Barricades enflammées, tranchées et tirs de lacrymogènes... Le «retour à l’État de droit» promis par le gouvernement tarde à se concrétiser sur la Zad de Notre-Dame-des-Landes (Loire-Atlantique), en proie à des affrontements quotidiens depuis le début des expulsions.
Force est de constater que la ZAD a rarement autant ressemblé à la «zone de non droit» décrite par le gouvernement que depuis le début de l'opération d'expulsion.
«La Zad s'était vidée de gens un peu violents. Cette intervention a fait revenir des loustics professionnels», raconte Franck, 57 ans, un cheminot en retraite venu d'Indre-et-Loire en tant que sympathisant. «Ils n'ont rien appris de l'opération César», l'opération manquée d'évacuation de la ZAD en 2012, estime-t-il à propos des autorités.
Les zadistes «ont obtenu un certain nombre de renforts», a d'ailleurs reconnu vendredi le général Richard Lizurey, directeur général de la gendarmerie.
«Nous étions en début de semaine à 250 personnes présentes sur la zone. (Jeudi) soir nous avions 700 personnes en face de nous, notamment des gens extrêmement violents, de l'ultra-gauche, certains black-blocs sont présents ici. Le seul objectif c'est de casser, de casser du gendarme, de blesser, d’agresser, de vandaliser», a-t-il ajouté.
«Le mouvement était en train de s'entre-déchirer, mais Macron nous a offert la victoire. Les gendarmes, c'est ça qui nous réunit», affirme de son côté un zadiste, Claude Montemaggi, dit «Tonton des Planchettes».
«Électron libre» et «insatisfait de la ZAD», il se réjouit cependant de la «deuxième chance» offerte par les expulsions. «Je ne sais pas ce qu'il croit Macron, mais le zadiste, tu le sors par la porte, il rentre par la fenêtre», assure-t-il, en saluant «cette occasion inespérée d'être unis ensemble».
Cheveux blancs et fort accent marseillais, ce sexagénaire fait partie des premiers expulsés de la ZAD. Réveillé très tôt lundi matin, «je me suis retrouvé comme Ginette dans "Le Père Noël est une ordure, avec toute ma vie dans un caddie : une guitare, un duvet, ma chienne et ses huit chiots», raconte cet ancien maçon, installé dans le bocage nantais depuis janvier 2013.
Enlisement ?
Depuis lundi, des affrontements à coups de cocktails Molotov, fusées et pierres d'un côté, lacrymogènes et grenades assourdissantes ou de désencerclement de l'autre, ont fait des dizaines de blessés.
La route départementale 81, qui traverse la ZAD et où l'on pouvait circuler normalement il y a encore une semaine, est désormais constamment encombrée de chicanes ou de barricades fumantes.

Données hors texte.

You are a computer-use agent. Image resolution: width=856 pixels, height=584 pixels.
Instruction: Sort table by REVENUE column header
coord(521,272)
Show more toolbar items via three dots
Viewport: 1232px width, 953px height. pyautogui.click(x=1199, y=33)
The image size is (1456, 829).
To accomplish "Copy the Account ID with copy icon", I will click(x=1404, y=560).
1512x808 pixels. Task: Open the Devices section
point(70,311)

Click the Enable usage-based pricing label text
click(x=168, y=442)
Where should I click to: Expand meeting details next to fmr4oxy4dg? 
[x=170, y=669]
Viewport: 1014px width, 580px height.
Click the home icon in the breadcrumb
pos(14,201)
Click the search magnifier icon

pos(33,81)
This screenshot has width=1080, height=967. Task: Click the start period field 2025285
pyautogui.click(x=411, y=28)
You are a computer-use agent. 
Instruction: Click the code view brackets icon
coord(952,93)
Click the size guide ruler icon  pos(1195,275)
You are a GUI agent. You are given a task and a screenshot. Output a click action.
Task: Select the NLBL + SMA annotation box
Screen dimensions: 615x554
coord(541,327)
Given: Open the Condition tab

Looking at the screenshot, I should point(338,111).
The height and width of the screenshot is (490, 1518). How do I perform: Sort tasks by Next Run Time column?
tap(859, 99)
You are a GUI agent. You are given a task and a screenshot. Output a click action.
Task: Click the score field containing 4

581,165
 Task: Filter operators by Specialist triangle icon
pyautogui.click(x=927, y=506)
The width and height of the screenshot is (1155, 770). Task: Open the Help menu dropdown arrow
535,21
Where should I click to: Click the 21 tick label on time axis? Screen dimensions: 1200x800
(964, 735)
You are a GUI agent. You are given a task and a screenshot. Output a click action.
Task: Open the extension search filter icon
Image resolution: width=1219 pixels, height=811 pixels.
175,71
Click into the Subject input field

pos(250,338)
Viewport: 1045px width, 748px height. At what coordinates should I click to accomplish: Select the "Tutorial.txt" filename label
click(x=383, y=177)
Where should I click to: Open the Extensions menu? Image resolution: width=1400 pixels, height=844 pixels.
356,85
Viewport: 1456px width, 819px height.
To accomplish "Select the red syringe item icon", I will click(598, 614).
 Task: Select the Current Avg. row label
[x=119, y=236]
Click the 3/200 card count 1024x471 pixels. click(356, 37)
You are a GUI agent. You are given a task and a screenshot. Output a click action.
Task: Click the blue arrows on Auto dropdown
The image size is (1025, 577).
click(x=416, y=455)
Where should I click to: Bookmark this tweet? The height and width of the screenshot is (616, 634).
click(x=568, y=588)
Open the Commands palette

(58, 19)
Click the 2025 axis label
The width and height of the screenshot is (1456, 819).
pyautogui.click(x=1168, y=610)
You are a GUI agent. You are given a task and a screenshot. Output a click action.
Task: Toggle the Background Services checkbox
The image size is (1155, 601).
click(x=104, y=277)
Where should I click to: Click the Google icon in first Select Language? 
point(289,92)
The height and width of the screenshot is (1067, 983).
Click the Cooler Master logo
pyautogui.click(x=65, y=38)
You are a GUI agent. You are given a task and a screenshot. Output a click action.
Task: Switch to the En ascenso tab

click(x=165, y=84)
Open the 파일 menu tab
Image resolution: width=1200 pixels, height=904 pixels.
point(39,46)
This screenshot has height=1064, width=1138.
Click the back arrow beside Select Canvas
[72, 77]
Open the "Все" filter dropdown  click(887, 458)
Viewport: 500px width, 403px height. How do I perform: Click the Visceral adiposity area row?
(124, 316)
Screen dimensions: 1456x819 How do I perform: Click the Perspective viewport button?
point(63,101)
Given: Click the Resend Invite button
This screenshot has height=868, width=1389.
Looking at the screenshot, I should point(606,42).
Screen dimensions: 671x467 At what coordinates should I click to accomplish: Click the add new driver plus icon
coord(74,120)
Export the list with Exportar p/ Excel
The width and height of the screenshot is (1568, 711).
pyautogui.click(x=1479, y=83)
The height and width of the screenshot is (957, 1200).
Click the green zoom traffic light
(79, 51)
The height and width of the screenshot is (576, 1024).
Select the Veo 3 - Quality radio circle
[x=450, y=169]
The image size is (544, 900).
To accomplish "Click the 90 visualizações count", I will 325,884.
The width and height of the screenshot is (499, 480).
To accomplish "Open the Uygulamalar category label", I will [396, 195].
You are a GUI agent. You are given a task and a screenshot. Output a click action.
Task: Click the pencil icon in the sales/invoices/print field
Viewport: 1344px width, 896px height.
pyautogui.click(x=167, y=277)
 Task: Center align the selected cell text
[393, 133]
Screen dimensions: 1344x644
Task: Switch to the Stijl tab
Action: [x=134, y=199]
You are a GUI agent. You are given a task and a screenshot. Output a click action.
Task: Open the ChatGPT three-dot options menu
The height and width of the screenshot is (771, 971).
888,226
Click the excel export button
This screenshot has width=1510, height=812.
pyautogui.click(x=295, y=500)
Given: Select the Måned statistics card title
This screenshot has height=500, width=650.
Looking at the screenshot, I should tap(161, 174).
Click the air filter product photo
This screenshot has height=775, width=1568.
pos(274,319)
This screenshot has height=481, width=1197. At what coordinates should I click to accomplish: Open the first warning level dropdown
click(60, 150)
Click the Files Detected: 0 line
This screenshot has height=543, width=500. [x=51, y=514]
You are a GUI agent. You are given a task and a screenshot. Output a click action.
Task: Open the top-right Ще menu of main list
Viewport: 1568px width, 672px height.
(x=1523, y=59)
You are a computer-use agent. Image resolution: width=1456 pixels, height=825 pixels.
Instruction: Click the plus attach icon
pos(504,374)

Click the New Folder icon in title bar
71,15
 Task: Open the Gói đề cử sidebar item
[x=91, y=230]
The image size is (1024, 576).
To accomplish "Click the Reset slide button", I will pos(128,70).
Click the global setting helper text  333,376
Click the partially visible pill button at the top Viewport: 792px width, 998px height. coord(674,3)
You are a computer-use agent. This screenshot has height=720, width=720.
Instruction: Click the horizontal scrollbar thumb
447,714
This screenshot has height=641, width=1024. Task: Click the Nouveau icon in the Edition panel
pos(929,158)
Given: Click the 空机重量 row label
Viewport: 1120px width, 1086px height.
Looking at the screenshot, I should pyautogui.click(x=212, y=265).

A deux reprises, vendredi et samedi matin, les gendarmes sont intervenus avec des véhicules blindés pour la dégager. Mais à peine étaient-ils partis que des barricades étaient immédiatement reconstruites, à l'aide de pneus ou de troncs d'arbres.
Des tranchées ont également été creusées sur le chemin de Suez, en plein cœur de la ZAD, pour empêcher le passage des blindés.
L'autre route traversant la ZAD, la RD 281, a été dégagée de ses chicanes par les opposants après l'abandon du projet d'aéroport en janvier. Contrôlée par les gendarmes, elle est toujours fermée à la circulation, ce qui oblige les riverains à faire de longs détours pour rejoindre leurs habitations.
L'électricité a en outre été coupée chez plusieurs riverains de la ZAD «car un transformateur se trouvait à proximité d'un squat, près duquel des opérations sont en cours», a indiqué la préfecture à l'AFP. «Des groupes électrogènes ont été mis en place dans l'urgence», a-t-elle ajouté, sans préciser le nombre de foyers touchés.
«Ce qui est triste, c'est qu'un dialogue était commencé, c'était loin d'être la seule solution cette intervention», confie un jeune pacifiste breton, une peau de mouton sur le dos, venu aider à évacuer les blessés sur le «champ de bataille».
«On va rentrer dans un cycle d'occupation, avec des escarmouches régulières, ça va s'enliser», estime Franck, «pas optimiste» pour l'avenir.